Bisa mensyukuri apa saja, mulai dari kesehatan, anak, pasangan sampai dengan hal kecil yang sederhana, seperti bisa memakan makanan kesukaan atau sekedar bisa ngobrol santai dengan ananda tercinta. Semakin mampu kita mensyukuri banyak hal, semakin banyak lah simpanan emosi positif dalam hati kita, sehingga bila emosi negatif datang dikarenakan menjalani peran ganda, dengan mudah kita menghadiri rasa syukur dan mensyukuri apa yang ada saat ini (Fredrickson, 2009; Komase, Watanabe, Imamura, Kawakami,2019).


2. Nikmati segala sesuatu dengan perspektif saat ini dan disini (mindful). Ketika berada dikantor, fokuslah bekerja dengan produktivitas yang tinggi. Kerahkan energi untuk melakukan yang terbaik, jadikanlah alasan bekerja tidak hanya untuk biar keren dan mandiri secara ekonomi, tapi lebih kepada kebermanfaatan untuk orang lain. Ketika berada di rumah, hadirlah seutuhnya untuk keluarga, nikmati peran menyiapkan makan malam, membersihkan rumah dan menyetrika baju suami sebagai wujud rasa syukur diberi nikmat sudah memiliki keluarga (Itai Ivtzan & Tim Lomas, 2016).

3. Lakukanlah mindful walking, mindful driving, mindful eating dan lainnya dengan menghayati segala sesuatu yang kita kerjakan pada setiap saat. .
Jika sedang bekerja, nikmati lakukan dengan emosi positif, dan ketika pulang kerumah, beradalah seutuhnya untuk keluarga dengan energi yang maksimal.

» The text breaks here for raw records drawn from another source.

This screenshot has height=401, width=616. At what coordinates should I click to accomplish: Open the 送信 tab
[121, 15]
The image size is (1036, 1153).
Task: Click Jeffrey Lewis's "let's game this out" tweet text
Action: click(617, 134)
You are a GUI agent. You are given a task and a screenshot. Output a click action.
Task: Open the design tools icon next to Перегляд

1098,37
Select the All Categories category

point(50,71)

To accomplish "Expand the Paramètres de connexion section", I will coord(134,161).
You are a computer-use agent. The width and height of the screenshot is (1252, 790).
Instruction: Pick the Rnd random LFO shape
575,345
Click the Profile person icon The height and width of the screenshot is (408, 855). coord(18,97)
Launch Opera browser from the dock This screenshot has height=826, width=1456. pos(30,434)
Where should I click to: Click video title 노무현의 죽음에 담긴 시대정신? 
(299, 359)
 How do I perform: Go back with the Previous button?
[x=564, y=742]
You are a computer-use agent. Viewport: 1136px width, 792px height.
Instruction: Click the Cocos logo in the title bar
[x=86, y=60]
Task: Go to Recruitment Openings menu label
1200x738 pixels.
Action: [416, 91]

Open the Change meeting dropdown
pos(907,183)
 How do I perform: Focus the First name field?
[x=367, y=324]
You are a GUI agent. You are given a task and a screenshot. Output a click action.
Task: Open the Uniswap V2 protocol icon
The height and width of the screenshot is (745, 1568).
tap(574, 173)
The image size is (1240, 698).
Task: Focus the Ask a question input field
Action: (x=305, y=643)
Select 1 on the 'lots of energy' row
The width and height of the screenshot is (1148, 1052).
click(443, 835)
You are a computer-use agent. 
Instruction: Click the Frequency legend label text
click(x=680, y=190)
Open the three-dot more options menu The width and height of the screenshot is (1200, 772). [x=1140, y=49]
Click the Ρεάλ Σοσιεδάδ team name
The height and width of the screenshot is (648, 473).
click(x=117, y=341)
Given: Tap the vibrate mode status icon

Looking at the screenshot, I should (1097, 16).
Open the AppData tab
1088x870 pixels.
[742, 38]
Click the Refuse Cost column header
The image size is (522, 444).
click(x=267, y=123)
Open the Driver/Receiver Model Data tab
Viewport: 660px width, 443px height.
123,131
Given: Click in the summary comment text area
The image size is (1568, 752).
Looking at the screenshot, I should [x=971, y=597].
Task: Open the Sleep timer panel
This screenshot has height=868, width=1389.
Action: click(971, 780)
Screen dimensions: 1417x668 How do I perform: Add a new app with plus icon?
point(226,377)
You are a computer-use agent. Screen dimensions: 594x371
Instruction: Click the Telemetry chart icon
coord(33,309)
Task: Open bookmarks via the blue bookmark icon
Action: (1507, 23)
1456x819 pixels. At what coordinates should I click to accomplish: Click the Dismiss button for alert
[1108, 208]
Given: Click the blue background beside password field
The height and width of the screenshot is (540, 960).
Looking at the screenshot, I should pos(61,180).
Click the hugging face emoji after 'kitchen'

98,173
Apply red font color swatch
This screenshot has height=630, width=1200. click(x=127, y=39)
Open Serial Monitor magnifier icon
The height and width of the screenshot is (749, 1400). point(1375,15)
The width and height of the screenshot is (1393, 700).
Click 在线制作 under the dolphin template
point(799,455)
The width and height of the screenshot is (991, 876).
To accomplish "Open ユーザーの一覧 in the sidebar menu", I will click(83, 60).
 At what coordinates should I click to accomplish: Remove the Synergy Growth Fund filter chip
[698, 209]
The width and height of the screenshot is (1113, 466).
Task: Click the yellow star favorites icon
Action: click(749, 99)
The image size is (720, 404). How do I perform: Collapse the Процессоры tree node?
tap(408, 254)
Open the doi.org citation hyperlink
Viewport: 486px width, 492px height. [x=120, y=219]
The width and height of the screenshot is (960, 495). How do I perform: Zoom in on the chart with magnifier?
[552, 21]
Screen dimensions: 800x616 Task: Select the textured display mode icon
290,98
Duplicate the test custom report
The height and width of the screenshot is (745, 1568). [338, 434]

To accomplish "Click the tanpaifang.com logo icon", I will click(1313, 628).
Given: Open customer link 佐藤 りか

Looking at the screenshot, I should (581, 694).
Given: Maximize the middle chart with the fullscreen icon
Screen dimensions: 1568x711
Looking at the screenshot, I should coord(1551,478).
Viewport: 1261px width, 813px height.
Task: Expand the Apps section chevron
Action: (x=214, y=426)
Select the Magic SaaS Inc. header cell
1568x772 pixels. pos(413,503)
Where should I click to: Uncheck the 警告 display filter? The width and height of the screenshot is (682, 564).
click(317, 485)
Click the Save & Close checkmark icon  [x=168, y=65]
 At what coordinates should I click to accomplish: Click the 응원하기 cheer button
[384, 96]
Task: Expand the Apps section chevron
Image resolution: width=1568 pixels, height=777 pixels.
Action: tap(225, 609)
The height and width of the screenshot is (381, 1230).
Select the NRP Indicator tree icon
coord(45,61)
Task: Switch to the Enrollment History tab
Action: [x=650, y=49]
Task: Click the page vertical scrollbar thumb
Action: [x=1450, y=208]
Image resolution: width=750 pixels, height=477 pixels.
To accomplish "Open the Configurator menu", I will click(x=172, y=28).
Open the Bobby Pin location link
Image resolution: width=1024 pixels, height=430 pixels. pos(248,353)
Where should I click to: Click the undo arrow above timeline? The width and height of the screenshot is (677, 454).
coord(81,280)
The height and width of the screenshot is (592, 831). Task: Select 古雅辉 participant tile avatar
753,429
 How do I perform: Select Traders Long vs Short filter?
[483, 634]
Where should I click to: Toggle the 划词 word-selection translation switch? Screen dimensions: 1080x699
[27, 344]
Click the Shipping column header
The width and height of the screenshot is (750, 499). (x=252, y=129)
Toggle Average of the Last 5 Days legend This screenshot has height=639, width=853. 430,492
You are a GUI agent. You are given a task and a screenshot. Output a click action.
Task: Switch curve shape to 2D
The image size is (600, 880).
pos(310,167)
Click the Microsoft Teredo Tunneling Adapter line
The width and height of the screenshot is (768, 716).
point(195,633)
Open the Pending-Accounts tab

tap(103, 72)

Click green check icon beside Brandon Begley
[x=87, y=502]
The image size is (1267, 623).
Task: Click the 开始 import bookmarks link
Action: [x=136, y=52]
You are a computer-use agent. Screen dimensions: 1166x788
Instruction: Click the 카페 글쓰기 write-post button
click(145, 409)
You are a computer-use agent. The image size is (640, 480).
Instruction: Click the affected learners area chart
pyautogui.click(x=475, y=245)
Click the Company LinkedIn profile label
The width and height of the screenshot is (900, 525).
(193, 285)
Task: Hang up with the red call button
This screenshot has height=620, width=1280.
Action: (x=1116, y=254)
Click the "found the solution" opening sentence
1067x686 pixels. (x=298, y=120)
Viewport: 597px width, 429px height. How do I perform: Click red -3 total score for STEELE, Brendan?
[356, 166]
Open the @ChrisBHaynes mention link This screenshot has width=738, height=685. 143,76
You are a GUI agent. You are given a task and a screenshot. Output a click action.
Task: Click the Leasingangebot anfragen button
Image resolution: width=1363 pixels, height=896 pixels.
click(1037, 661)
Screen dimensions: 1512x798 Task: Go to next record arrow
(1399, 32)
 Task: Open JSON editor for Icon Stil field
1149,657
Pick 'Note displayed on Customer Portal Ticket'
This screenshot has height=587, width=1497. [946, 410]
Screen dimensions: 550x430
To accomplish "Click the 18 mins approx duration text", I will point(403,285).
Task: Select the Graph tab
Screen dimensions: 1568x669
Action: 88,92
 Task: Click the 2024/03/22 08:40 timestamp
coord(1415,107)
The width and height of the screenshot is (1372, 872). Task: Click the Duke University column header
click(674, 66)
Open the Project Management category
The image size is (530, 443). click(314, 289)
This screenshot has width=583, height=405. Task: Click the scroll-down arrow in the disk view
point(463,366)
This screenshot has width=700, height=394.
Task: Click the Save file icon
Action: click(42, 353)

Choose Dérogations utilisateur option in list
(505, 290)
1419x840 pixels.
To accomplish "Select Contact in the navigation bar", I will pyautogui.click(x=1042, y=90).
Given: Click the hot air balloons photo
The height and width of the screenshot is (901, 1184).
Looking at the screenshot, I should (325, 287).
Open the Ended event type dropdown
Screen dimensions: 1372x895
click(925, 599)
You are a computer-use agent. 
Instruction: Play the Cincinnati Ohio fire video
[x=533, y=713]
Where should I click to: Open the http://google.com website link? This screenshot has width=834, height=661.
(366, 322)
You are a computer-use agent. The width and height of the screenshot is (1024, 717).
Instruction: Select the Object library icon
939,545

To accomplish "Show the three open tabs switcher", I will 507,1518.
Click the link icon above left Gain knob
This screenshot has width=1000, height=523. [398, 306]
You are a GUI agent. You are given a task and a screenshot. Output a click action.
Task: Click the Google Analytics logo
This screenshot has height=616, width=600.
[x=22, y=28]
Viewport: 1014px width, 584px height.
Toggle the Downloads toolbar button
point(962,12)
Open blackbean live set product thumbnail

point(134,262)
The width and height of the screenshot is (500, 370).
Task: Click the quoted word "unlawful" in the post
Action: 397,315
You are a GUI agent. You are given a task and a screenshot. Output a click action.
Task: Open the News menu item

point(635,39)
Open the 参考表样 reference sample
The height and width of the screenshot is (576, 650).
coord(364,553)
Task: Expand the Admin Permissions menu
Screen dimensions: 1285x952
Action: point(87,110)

Walau lelah bekerja seharian, dengan mengubah mindset, kamu akan lebih totalitas di rumah dan di pekerjaanmu (Itai Ivtzan & Tim Lomas, 2016).

 

Selamat mencoba!

 

Referensi:

 

Le Nguyen, K. D., & Fredrickson, B. L. (2018). Positive emotions and well-being. In D. S. Dunn (Ed.), Positive psychology: Established and emerging issues (pp. 29–45). Routledge/Taylor & Francis Group. https://doi.org/10.4324/9781315106304-3

Fredrickson, B. (2009). Positivity: Groundbreaking research reveals how to embrace the hidden strength of positive emotions, overcome negativity, and thrive. Crown Publishers/Random House.

Komase Y, Watanabe K, Imamura K, Kawakami N. (2019). Effects of a newly developed gratitude intervention program on work en-gagement among Japanese workers a pre- and posttest study. J Occup Environ Med.

Itai Ivtzan & Tim Lomas (2016). Handbook of Mindfulness in Positive Psychology Edition: 1Chapter: Working it: Making Meaning with Workplace Mindfulness. Publisher: Taylor and Francis.